The Army concedes that the corrective action it took in obtaining a reevaluation of the Libby and Fermont proposals was in response to the protest grounds, but argues that it did not unduly delay in taking that corrective action. The Army maintains that it was not until it received the protester's March 15 protest and comments on the agency report, specifically identifying aspects of the evaluation which were flawed, that it determined that its source selection decision appeared to be based on inadequate analysis and/or documentation by the evaluation team. By taking corrective action within 2 weeks of receiving Libby's report comments and on the due date for the agency report on the third protest, the Army maintains that it did not unduly delay taking corrective action. Libby argues that the corrective action was based on matters of which the agency was aware from the time of its first two protests.
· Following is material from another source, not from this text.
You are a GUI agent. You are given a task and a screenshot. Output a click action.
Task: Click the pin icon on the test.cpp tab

Based on our review of the protest filings and the specific areas of reevaluation encompassed by the agency's corrective action, we agree with the Army that it did not unduly delay in responding to four areas which were first identified in Libby's third protest and its comments on the agency report: the review of how the agency determined which contracts were relevant to past performance; its consideration of the importance of offerors' history of high capacity contracts; the review of the government's independent estimate and consideration of any significant offeror variations from it; and consideration of whether the current effort required "similar engineering effort." It was not until Libby's third protest and comments, identifying the deficiencies in the evaluation documentation, that the agency determined that corrective action was warranted. We find that the agency did not unduly delay in taking corrective action on these matters.

It is true that, at the same time the agency had its evaluators consider the newly identified matters, it also had them review the other three matters which were apparent from the first two protests: proper review of Fermont's other TQG contract; the effect of partial contractor responsibility on past performance; and proper consideration of pre-award surveys in the evaluation. However, the agency has consistently maintained that it did not err with regard to these matters, and its decision to include them in the reevaluation, essentially in order to assure a comprehensive review, did not constitute corrective action.
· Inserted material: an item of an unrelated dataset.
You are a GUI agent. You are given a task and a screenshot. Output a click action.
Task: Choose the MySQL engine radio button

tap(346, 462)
The agency's position is supported by the results of the reevaluation. The evaluators found that none of the matters raised by Libby in its original protests had any effect on their award recommendation. Further, in a supplemental source selection decision, the SSA considered the findings of the reevaluation and concluded that the award to Fermont was fully justified.
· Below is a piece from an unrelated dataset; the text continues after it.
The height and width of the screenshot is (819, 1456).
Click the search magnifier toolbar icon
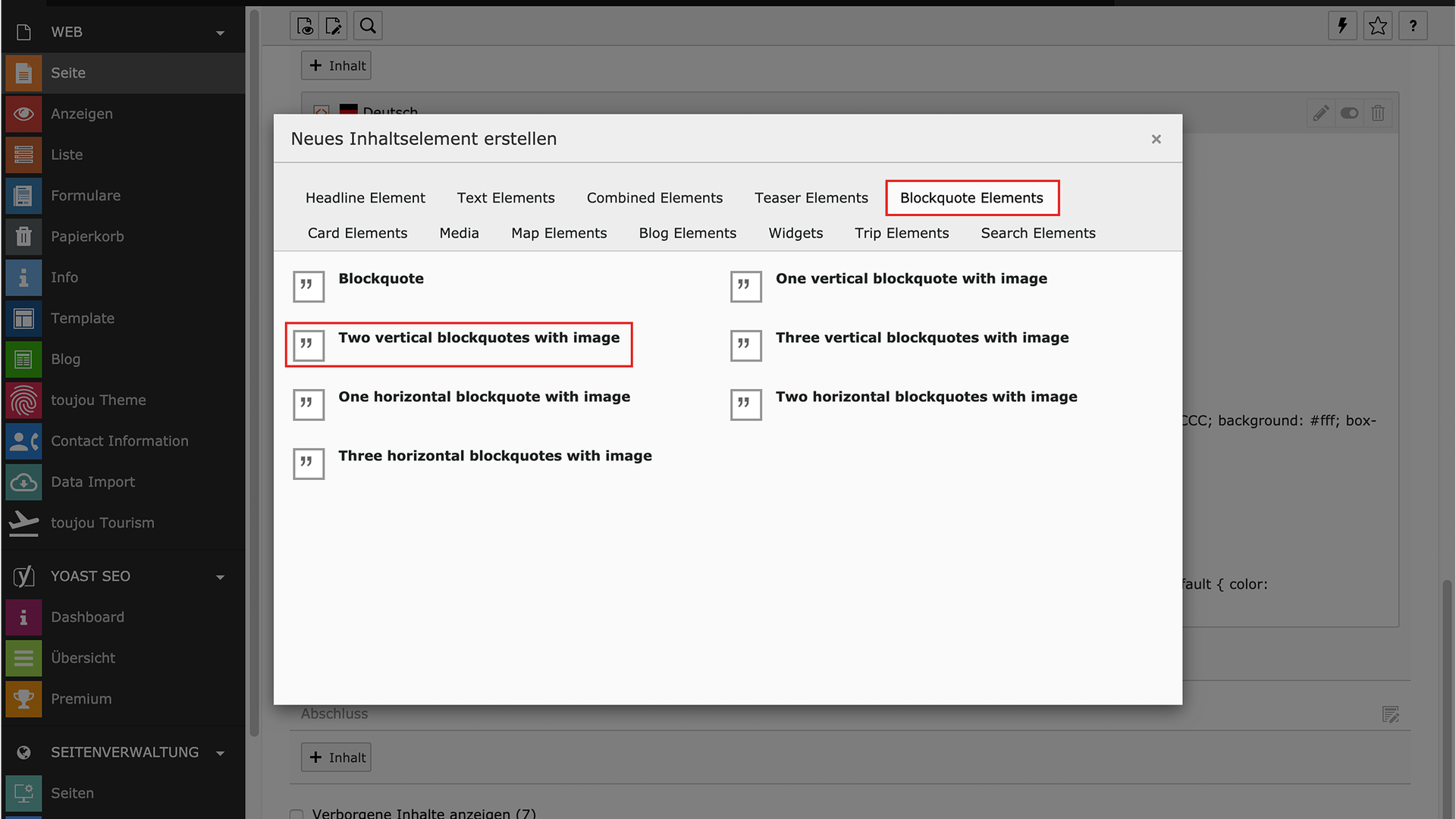coord(368,26)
For example, with regard to the failure to consider allegedly inconsistent findings between the pre-award survey and the evaluation, the agency found that there was no inconsistency. The negative items on the survey on which the protester relied were viewed by the agency as minor matters which did not contradict the agency's evaluation. With regard to the past performance review, the evaluators determined that some of Fermont's prior contracts that had originally been considered relevant were not. They further considered Fermont's other TQG contract and concluded that it had a neutral effect on the past performance score since the agency shared responsibility for the performance difficulties. Overall, the evaluators concluded that Fermont's truly relevant contracts supported the original rating of "medium low risk." While the SSA determined that the past performance score should have been "medium to medium low," instead of "medium low," he states that this minor score change did not affect his selection decision. Finally, we note that after receiving the SSA's supplemental decision, Libby withdrew its renewed protest of the agency's decision to keep the award with Fermont.

Under the circumstances, we find no delay associated with the taking of any corrective action in this case and accordingly we deny the request for declaration of entitlement to costs.